Which lines of the entries contain the string "Feedback"? Copy each of them.

**Items from a dataset**.
########
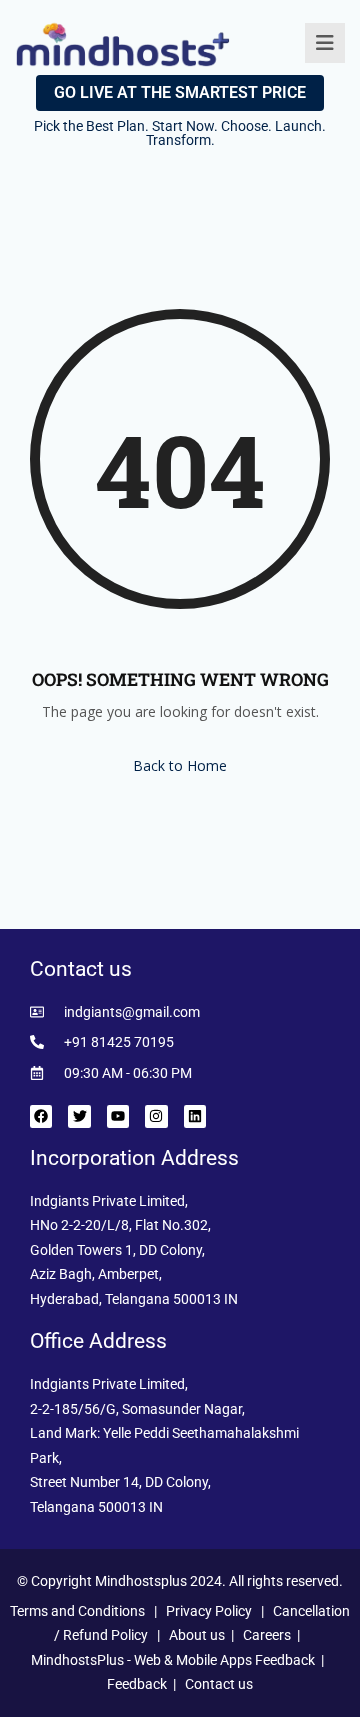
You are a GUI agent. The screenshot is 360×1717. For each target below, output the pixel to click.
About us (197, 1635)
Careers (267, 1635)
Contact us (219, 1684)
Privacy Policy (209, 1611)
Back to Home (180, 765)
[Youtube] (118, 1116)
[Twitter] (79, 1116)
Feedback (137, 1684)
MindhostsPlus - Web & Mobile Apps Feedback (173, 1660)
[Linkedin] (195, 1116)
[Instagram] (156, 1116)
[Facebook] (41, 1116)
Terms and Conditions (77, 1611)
########
**Expected output**.
Feedback (137, 1684)
MindhostsPlus - Web & Mobile Apps Feedback (173, 1660)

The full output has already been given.